* [Your instructions]
Search the material below for the word "chart". Copy every line that has it.

* [Exercise data]
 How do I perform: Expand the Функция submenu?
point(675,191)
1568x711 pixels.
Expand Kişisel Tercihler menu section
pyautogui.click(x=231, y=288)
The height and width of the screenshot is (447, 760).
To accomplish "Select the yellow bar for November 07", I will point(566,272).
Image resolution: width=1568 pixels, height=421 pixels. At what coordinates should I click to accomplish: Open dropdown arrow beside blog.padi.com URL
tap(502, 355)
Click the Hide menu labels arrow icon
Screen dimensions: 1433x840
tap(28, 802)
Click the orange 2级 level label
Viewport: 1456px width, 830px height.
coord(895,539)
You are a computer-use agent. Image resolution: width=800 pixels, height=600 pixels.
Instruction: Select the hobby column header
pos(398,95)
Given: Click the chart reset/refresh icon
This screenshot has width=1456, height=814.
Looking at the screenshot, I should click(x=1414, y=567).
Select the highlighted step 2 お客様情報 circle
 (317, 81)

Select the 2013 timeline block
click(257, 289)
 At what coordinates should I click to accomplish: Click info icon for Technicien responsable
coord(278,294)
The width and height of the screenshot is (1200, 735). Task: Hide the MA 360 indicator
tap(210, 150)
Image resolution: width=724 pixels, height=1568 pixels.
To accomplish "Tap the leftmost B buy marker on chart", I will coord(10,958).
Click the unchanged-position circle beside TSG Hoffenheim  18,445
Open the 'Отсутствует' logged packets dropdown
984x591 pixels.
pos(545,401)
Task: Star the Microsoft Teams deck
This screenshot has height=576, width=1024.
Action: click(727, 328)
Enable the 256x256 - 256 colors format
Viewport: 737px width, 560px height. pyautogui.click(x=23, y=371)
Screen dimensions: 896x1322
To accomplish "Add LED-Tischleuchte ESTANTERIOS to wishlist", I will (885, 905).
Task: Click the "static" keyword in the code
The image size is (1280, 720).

* [Task answer]
Given: Click the chart reset/refresh icon
To accomplish "Tap the leftmost B buy marker on chart", I will coord(10,958).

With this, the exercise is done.